QUOTED TEXT:
_____

SIMON: That sound comes from a rehearsal at the Meyerhoff Symphony Hall in Baltimore last month. It was part of the Baltimore Symphony Orchestra's Academy Week, which is designed to immerse passionate but not professional musicians in the life of a symphony orchestra for a week. NPR's Ravenna Koenig followed one academy participant.


RAVENNA KOENIG, BYLINE: It's day five of BSO Academy week, and Tanesha Mitchell sits in the violin section of a rehearsal room at the Meyerhoff warming up.

TANESHA MITCHELL: I've always loved the BSO since I was a little girl. So when I heard that they were starting to do this, the first couple of years I didn't think I could. And then I realized they had scholarships available, things like that. And I jumped at the opportunity.

KOENIG: Tanesha Mitchell is one of 80 nonprofessional musicians who are participating in the Academy Week's orchestral track. They rehearse with the full BSO orchestra, conducted by Marin Alsop, and attend workshops and private lessons taught by BSO faculty. Technically, everyone in this room is an amateur - though amateur is a loose term.


KOENIG: No matter how good you are though, making the decision to play side-by-side with your musical heroes takes a lot of guts.

SUSAN CLAYTON: The first year that I came, I was a nervous wreck. And Marin Alsop came right up to me, and she said just watch me, I promise. I will pull you in, cut you off; I will help you. And six years later, she's the same way.

KOENIG: That's Susan Clayton, a friend of Tanesha Mitchell's. Part of what has made this experience so special to Mitchell is the sense of belonging she gets from spending time with people who are as excited about classical music as she is. But she also likes hearing about the lives people lead outside of music.

DEBORAH EDGE: I'm Deborah Edge, and I'm a physician.

ROBERT BEVERLY: I'm Robert Beverly, and I'm a physicist.

_____

Records from a collection:
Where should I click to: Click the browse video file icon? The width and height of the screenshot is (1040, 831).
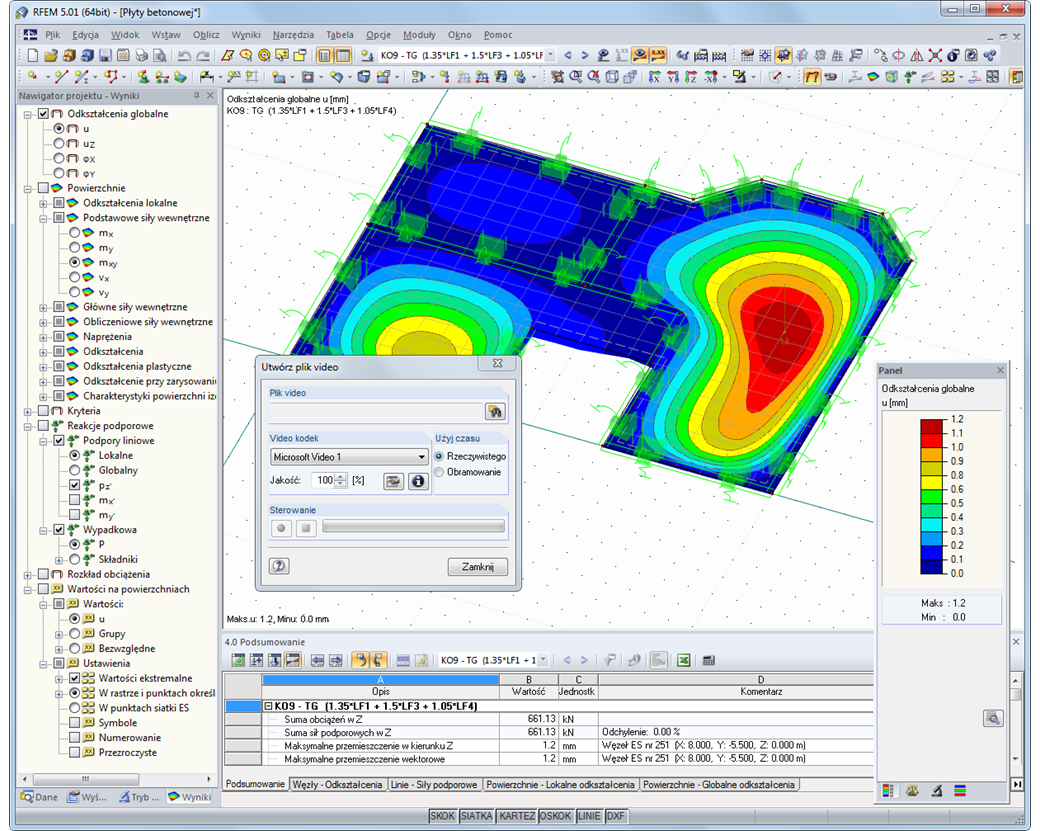tap(495, 412)
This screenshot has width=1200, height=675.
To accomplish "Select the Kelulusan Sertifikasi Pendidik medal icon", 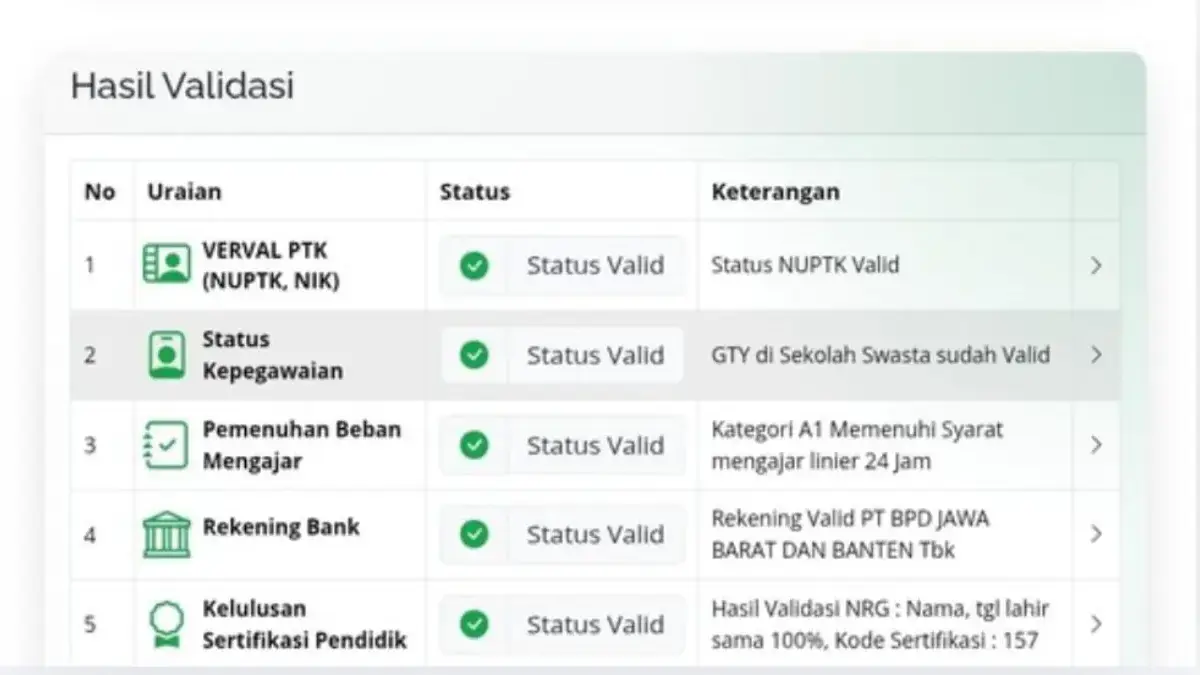I will [x=166, y=622].
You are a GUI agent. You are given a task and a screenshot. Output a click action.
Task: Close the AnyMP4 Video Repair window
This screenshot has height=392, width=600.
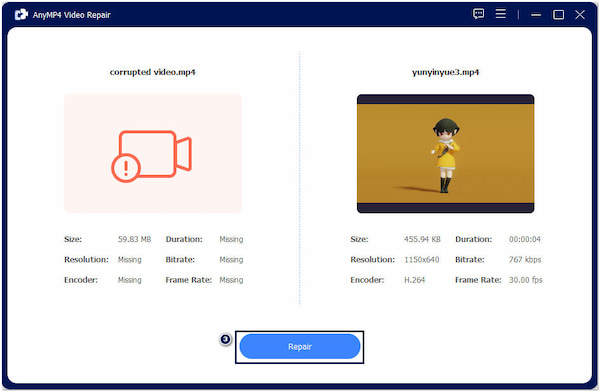(580, 15)
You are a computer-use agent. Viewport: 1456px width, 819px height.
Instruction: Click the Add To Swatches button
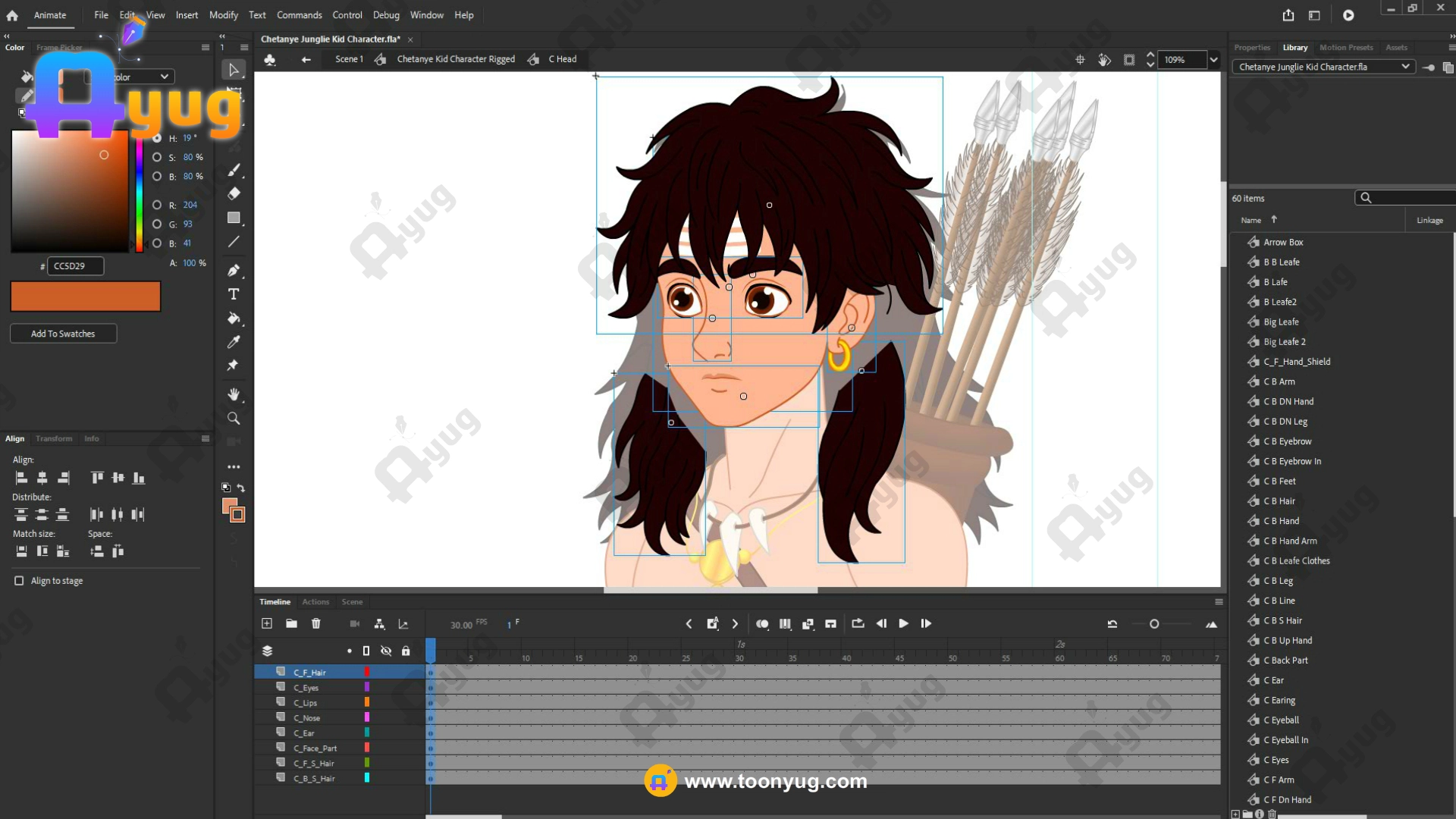(x=63, y=334)
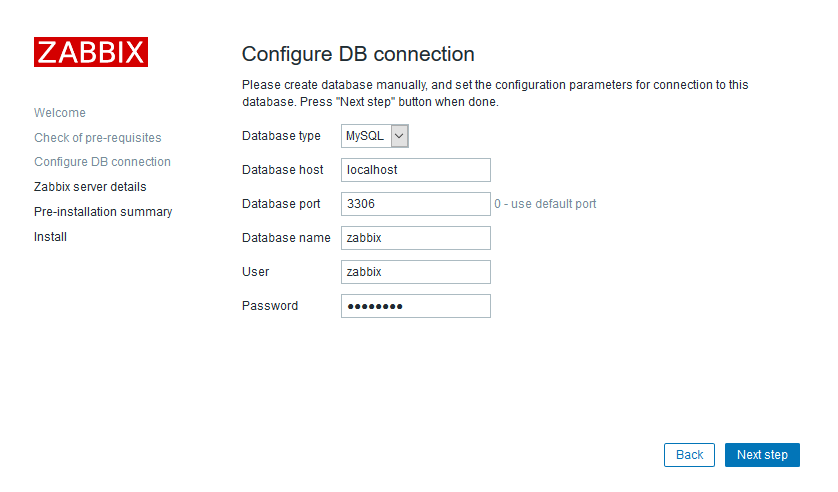Focus the Database port field

[415, 204]
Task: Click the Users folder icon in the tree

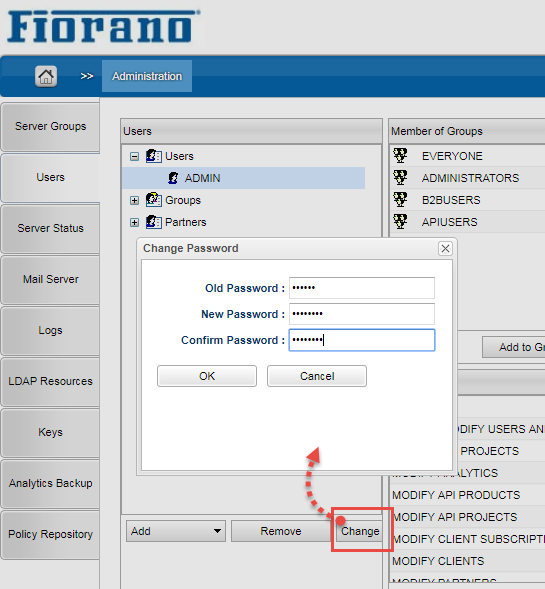Action: tap(154, 156)
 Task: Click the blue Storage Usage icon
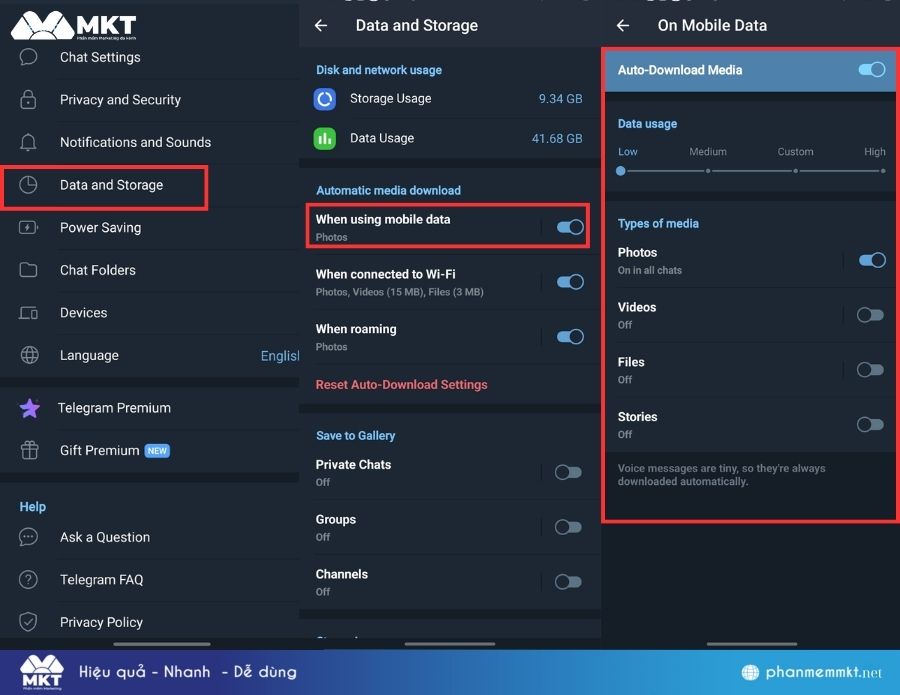325,99
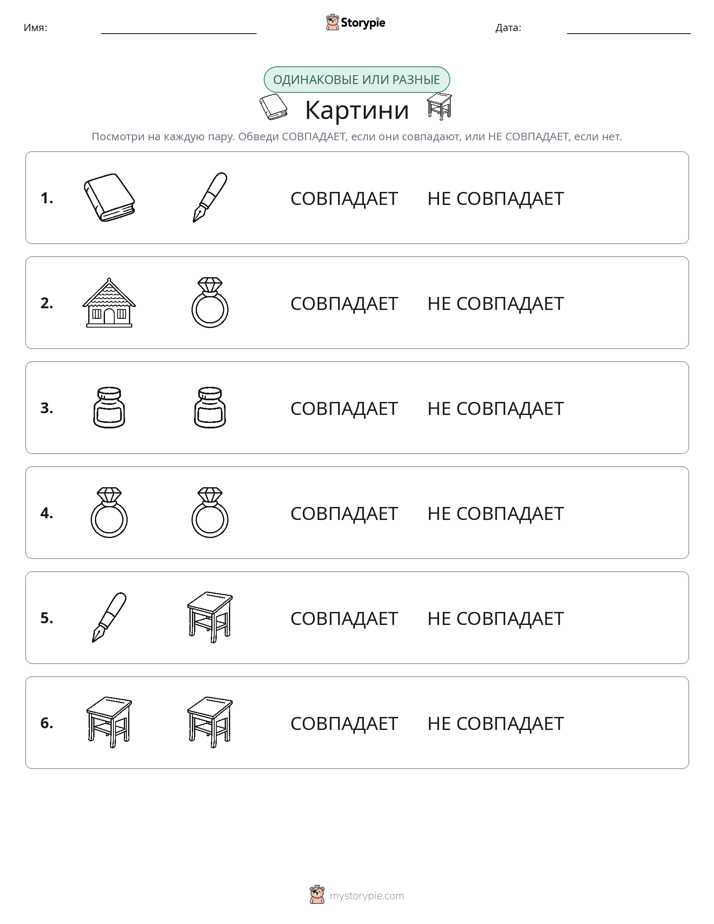
Task: Click the desk icon in row 5
Action: point(210,617)
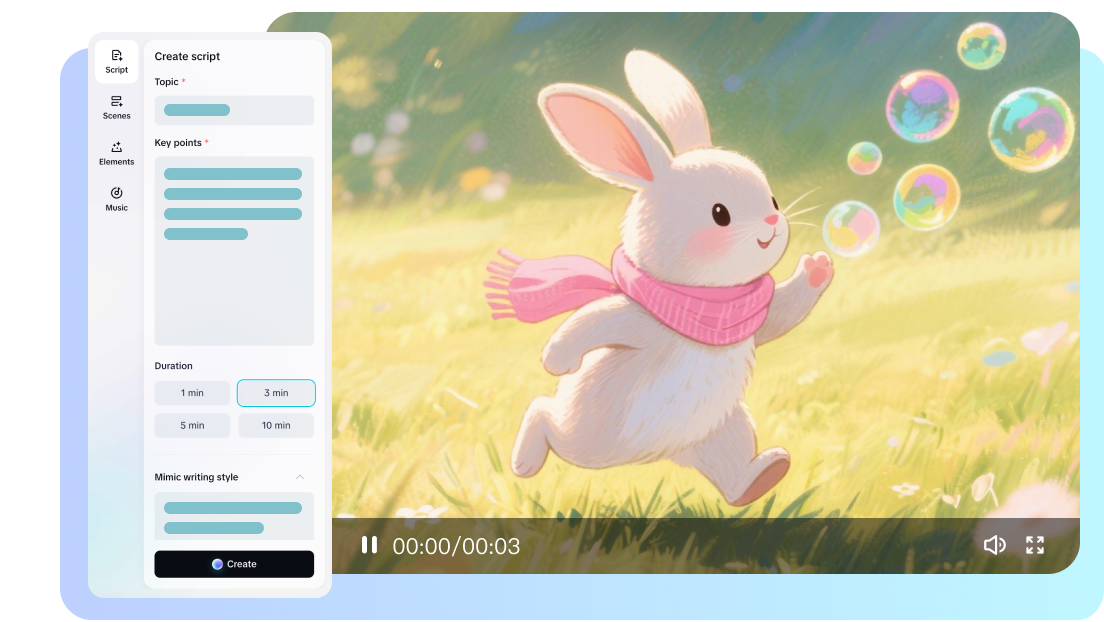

_____

EXERCISE REQUIREMENTS:
1) In the BSO Academy Week transcript, how many nonprofessional musicians take part in the orchestral track?
2) Extend the BSO Academy Week transcript beyond its final line.

ANSWERS BY TASK:
1) 80

2)
GERRY HALL: I'm Gerry Hall. I used to be a railroad safety, and now I'm a professional gardener.

KOENIG: Most of them are Academy Week veterans back for the fifth or sixth time. Their first year, they were most worried about messing up in front of everyone. But by now they know that it won't be the end of the world if they do.

JONATHAN CARNEY: Mistakes are common. Mistakes are forgiven. Mistakes are needed in order to move to the next level, so we never even recognize mistakes - let alone point them out.

KOENIG: That's Jonathan Carney, violinist and concert master of the BSO. He says that during rehearsals, he's happy to guide the amateurs through the more treacherous passages. So are his colleagues, like principal second violin Ching Li. At a rehearsal, Tanesha Mitchell was sitting next to Li when conductor Marin Alsop gave a bowing direction that was different from the one she'd practiced. It took her by surprise.

MARIN ALSOP: But try all downs. It's more fun. All downs - you have more time than you think. That's what they all say. Here we go. Letter C and one...

MITCHELL: So then, oh my goodness. My brain went crazy and I'm like, OK. I can't get that really well. And Ching goes - she whispered to me, just get to your frog the very, very bottom part of your bow, and you get more bite down there. I did it at my frog, and boom, boom, boom - I did it. It was fine.


KOENIG: Tanesha Mitchell says that playing with the orchestra, even for just that single week a year, has been life-changing. She grew up in a family that loved and valued music but didn't have the resources for private lessons. At one point, Mitchell almost had to quit violin because she couldn't afford an instrument. She was only able to keep playing because her music teacher loaned her a violin.

MITCHELL: When you have a teacher like that, that's able to do whatever they can to keep this student moving forward, that in itself is - that kept me going. And I've been playing ever since.

KOENIG: But Mitchell doesn't just play. She's become a music teacher herself. She lives in West Baltimore and gives lessons to local kids out of her home.

MITCHELL: TeeTee, how you been my girl?

KOENIG: Taniyah Winston is one of Mitchell's 12 students. She's 8 years old, and her grandmother, Gwen Winston, who lives a few doors down, brought her over to play some guitar.

MITCHELL: Is that TeeTee, Windu?

KOENIG: And maybe also visit Mitchell's dog, a terrier named after the Jedi knight, Mace Windu.


MITCHELL: Oh, let's get that nice and clear. Press. Boom. OK, so why wasn't it clear before? What did I have to move your finger away from?

KOENIG: Taniyah has already found the thing she loves most about music.

TANIYAH WINSTON: When you play it, so you learn it and then a few weeks later then you'll have it. And then, you'll be able to play it in front of your family. And then you'll feel proud for yourself - like you want to have your own private dance party for yourself.

I can't promise you that I'll practice, but I'll try.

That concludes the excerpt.